WHAT YOU SHOULD DO. Count the lines in the items below that contain the string "screenshot", and reply with the number alone.

PROVIDED DATA.
"""

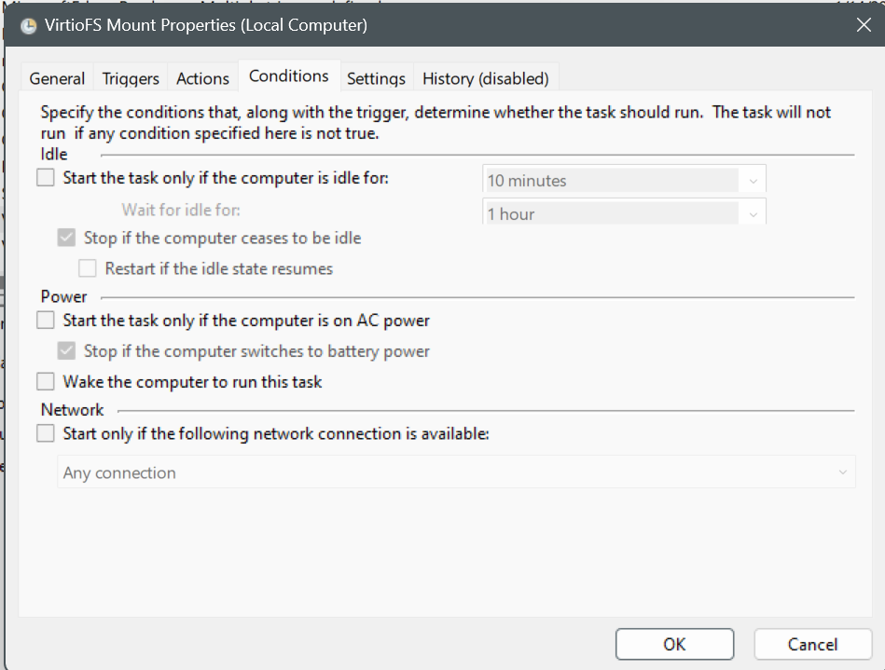Click the clock icon in the title bar
This screenshot has height=670, width=885.
[28, 26]
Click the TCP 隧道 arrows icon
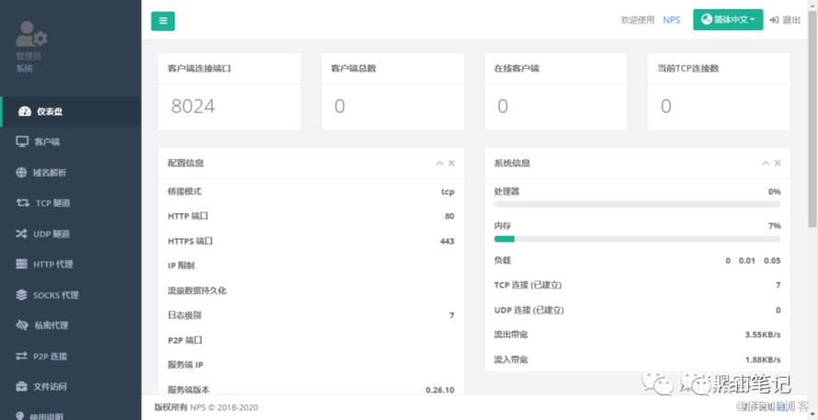 (x=23, y=203)
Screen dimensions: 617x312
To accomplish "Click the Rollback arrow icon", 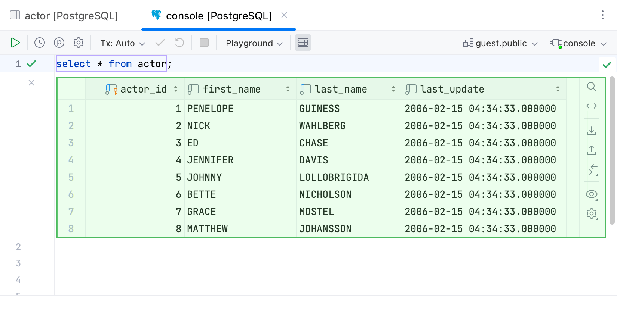I will tap(179, 43).
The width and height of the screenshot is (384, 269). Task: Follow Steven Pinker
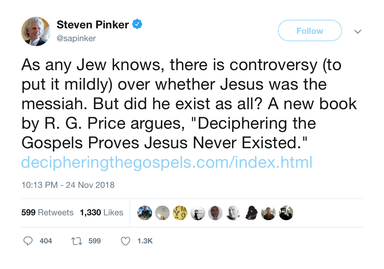pyautogui.click(x=310, y=31)
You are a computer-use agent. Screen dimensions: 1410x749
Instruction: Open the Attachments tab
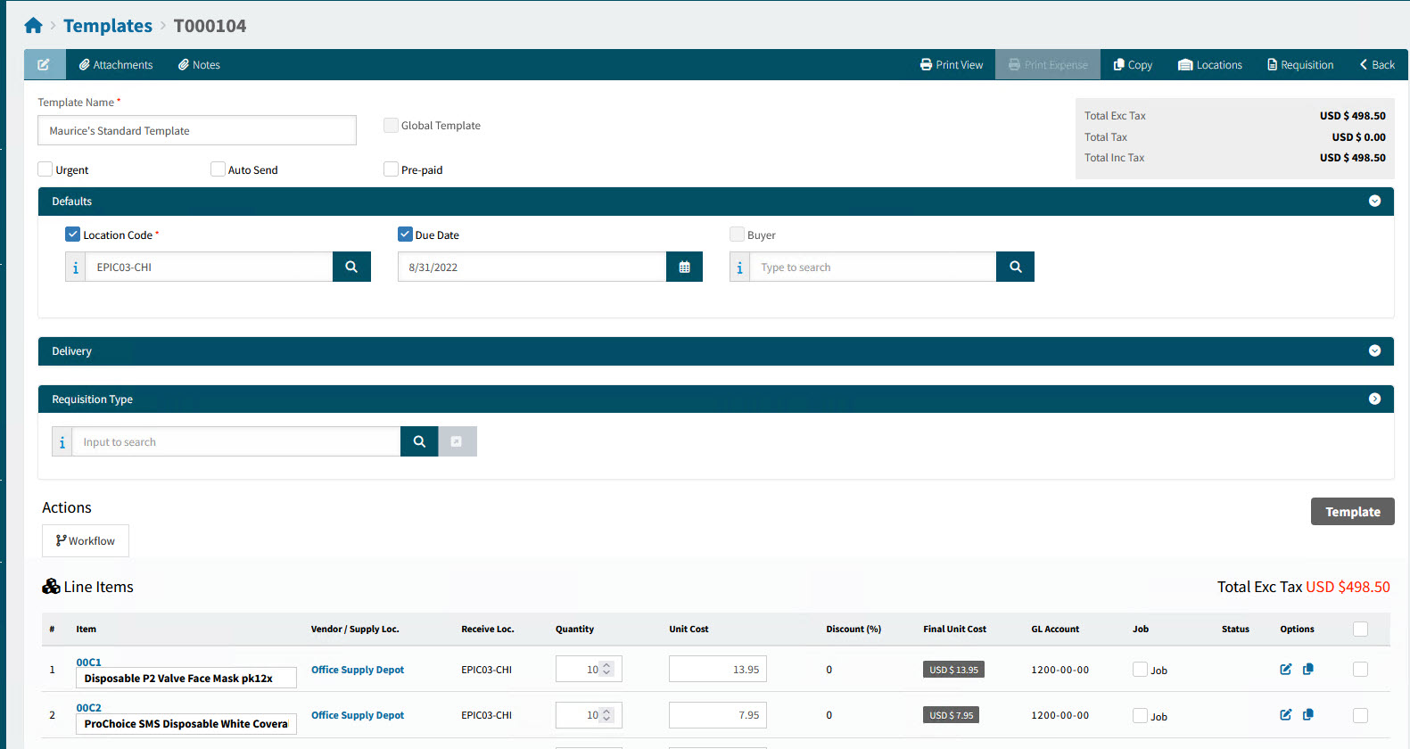point(116,65)
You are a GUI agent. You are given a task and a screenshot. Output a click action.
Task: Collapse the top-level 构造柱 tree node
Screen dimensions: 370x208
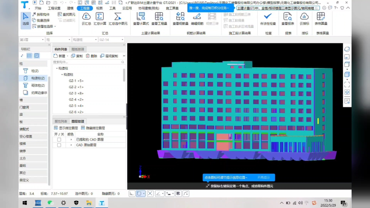coord(57,68)
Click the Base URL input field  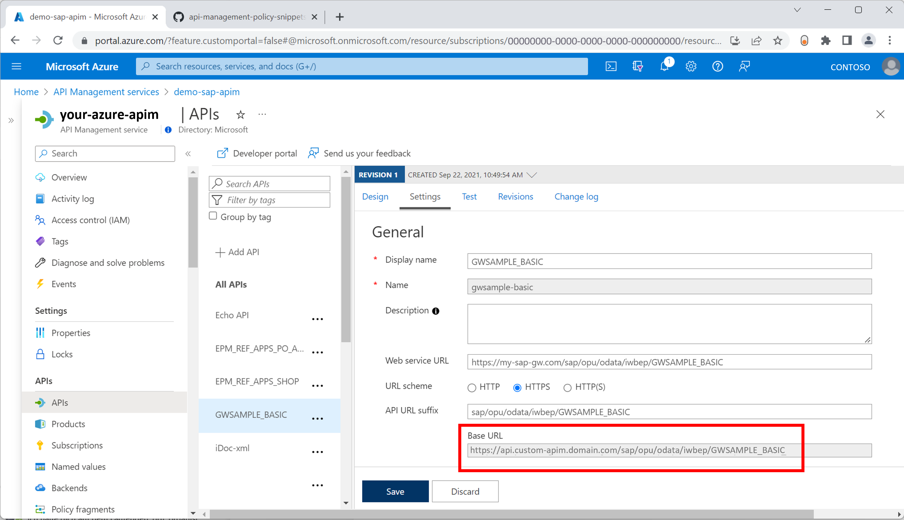[x=628, y=450]
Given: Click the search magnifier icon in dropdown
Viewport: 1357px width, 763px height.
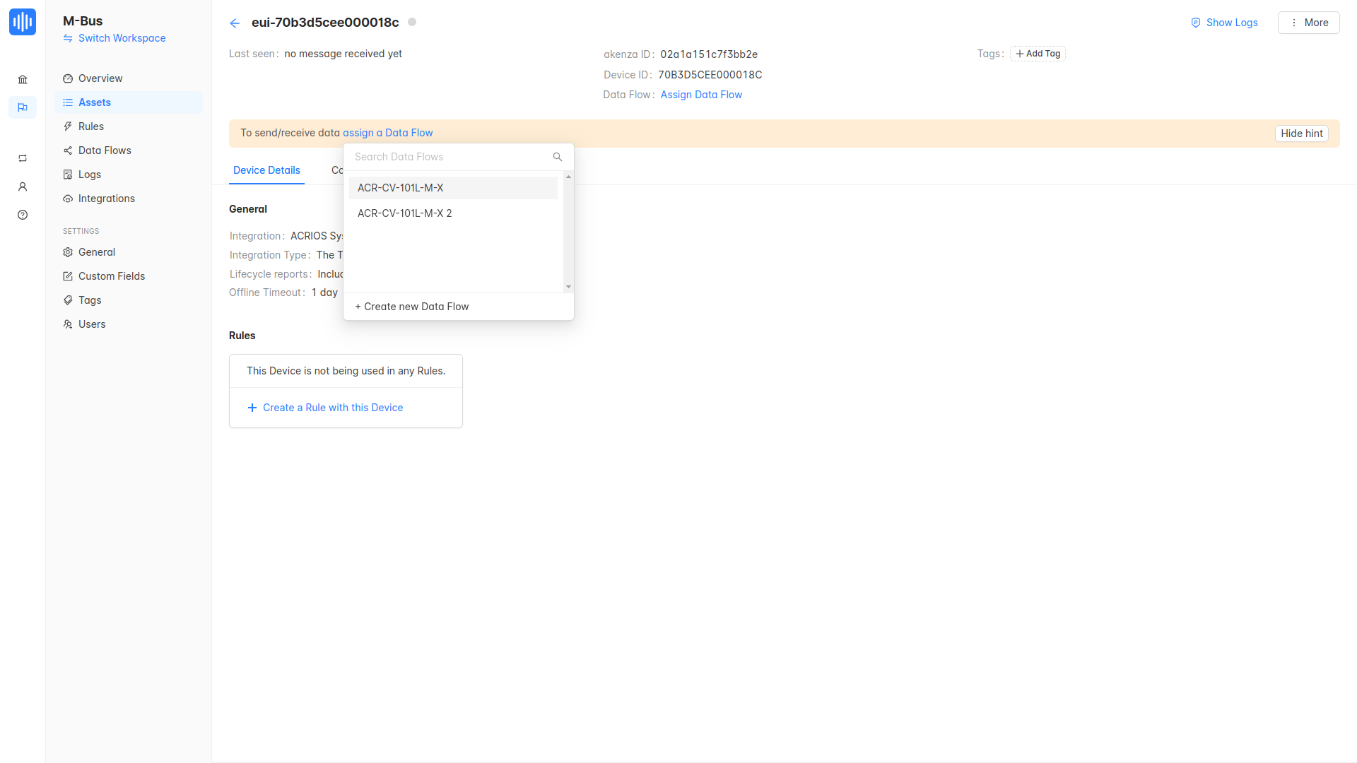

"""

FULL ANSWER. 3